* _Your tasks_:
[a] For each statement, decide whether the coracle text below agrees with it, answering yes or no and quoting the deciding words from the text. (i) In Wales, some licences allow coracles to be used as fishing vessels. (ii) Modern coracle frames are no longer made of wood. (iii) On fibreglass coracles, the seat is installed before the mould defines the shape.
[b] Answer these questions using the coracle text below, one answer per line.
(i) What was the traditional waterproof covering of a coracle?
(ii) Besides willow and hazel, which wood does the text name for building coracles?
(iii) What can happen to fabric and hide coverings over time?
[c] Reproduce the part of the coracle text below that opens with the words containing "About the coracle" and closes with "of water transportation.".

About the coracle

The coracle - also known as the currach, bull boat, quffa, parasil - is a small, keel-less boat. Their main uses has always been as a means for fishing or transportation. Today, certainly within Europe, their main use tends to be recreational, although in Wales a number of licences exist to permit use as a fishing vessel. In other parts of the world, particularly the Middle and Far East, they are still used for their original purpose - as a workboat for fishing or transportation. The coracle has a long history spanning thousands of years, evidenced in cave paintings of their use from the early Bronze Age and perhaps as far back as the Ice Age. The coracle is likely to be the first form of water transportation.

The traditional construction of the coracle - largely unchanged in modern times - is a basketwork frame made using locally foraged wood. Ropework made from animal hair may have been used to secure parts of the framework together, depending on the type (design) of coracle. The waterproof covering was a hide, such as cattle or bull.

Modern materials and technologies has changed the way the coracle can be constructed. Whilst the frame construction has changed very little - a wooden basket frame - this tends to be formed using sawn or hand-cleft laths. Many coracles are still built with willow or hazel, though other woods such as ash are also used. Modern waterproof coverings tend to be a natural cotton canvas (calico) or a synthetic fabric such as nylon, with pitch or bitumen paint used as the waterproofing agent.

Some coracles are made from fibreglass - a mould being used to define the shape, with a seat installed afterwards. Bitumen or other waterproofing paints or gels is then applied once the resin has hardened. No doubt it won't be too long before carbon fibre is used in coracle construction. The benefits of using fibreglass and carbon fibre are twofold - they produce a very light vessel, and the skin is inherently stronger than fabric coverings, needing a lot of effort to cause damage (particularly below the waterline) that would allow water ingress. Another advantage is that fabric - and hide - coverings can rot over time, which will then require replacement.

* _Information supplied_:
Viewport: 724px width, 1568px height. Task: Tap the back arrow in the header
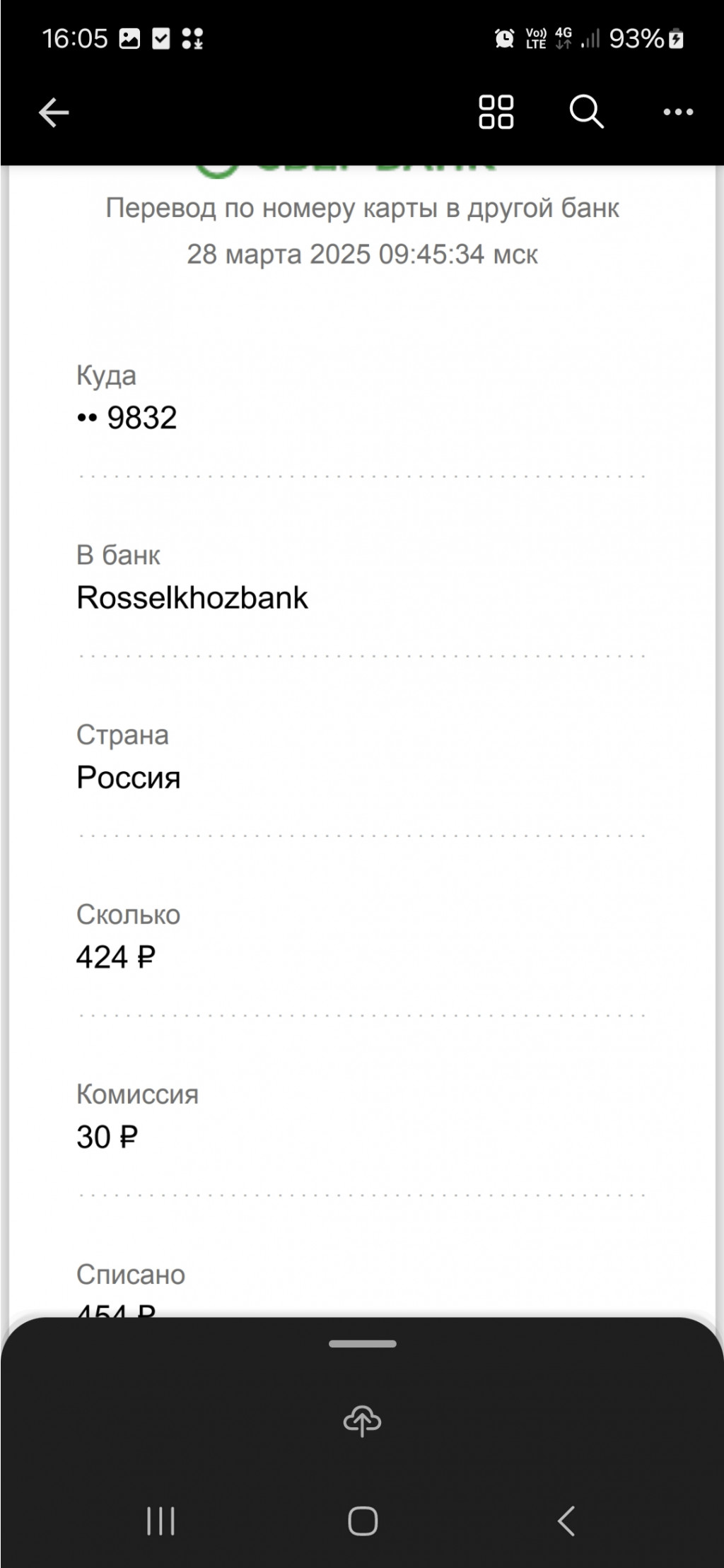(x=54, y=112)
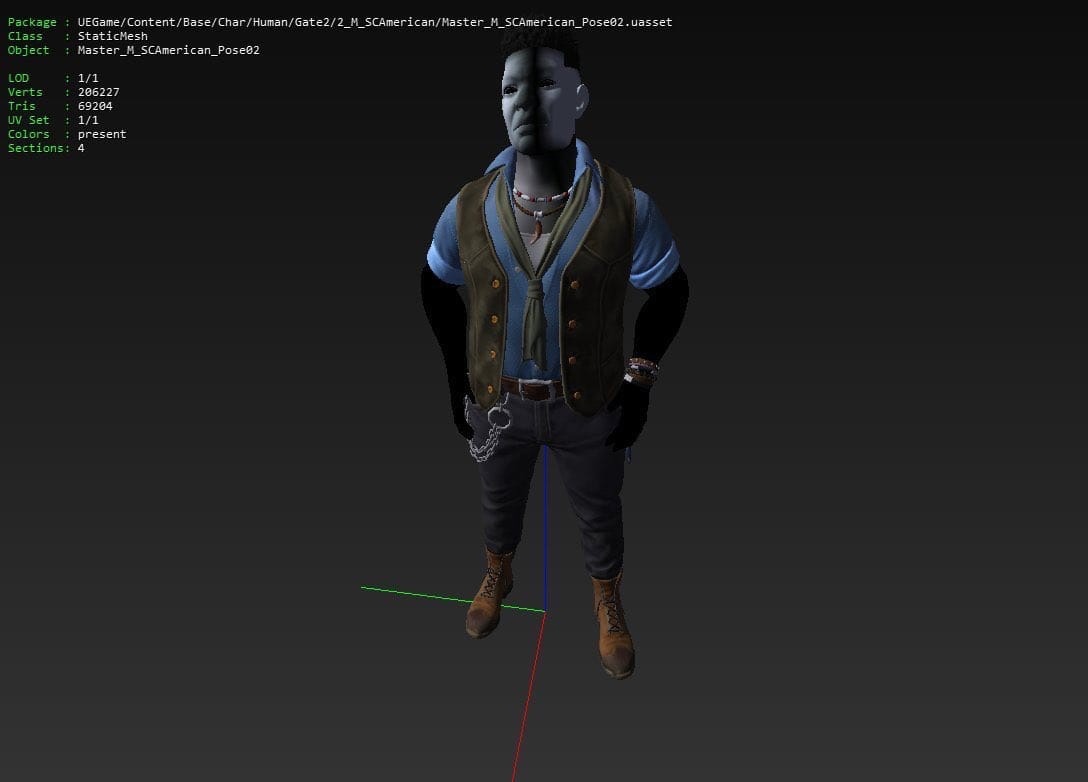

* _Results by task_:
[a]
(i) Yes: "in Wales a number of licences exist to permit use as a fishing vessel"
(ii) No: "Whilst the frame construction has changed very little - a wooden basket frame"
(iii) No: "a mould being used to define the shape, with a seat installed afterwards"

[b]
(i) A hide, such as cattle or bull.
(ii) Ash.
(iii) They can rot and then require replacement.

[c]
About the coracle

The coracle - also known as the currach, bull boat, quffa, parasil - is a small, keel-less boat. Their main uses has always been as a means for fishing or transportation. Today, certainly within Europe, their main use tends to be recreational, although in Wales a number of licences exist to permit use as a fishing vessel. In other parts of the world, particularly the Middle and Far East, they are still used for their original purpose - as a workboat for fishing or transportation. The coracle has a long history spanning thousands of years, evidenced in cave paintings of their use from the early Bronze Age and perhaps as far back as the Ice Age. The coracle is likely to be the first form of water transportation.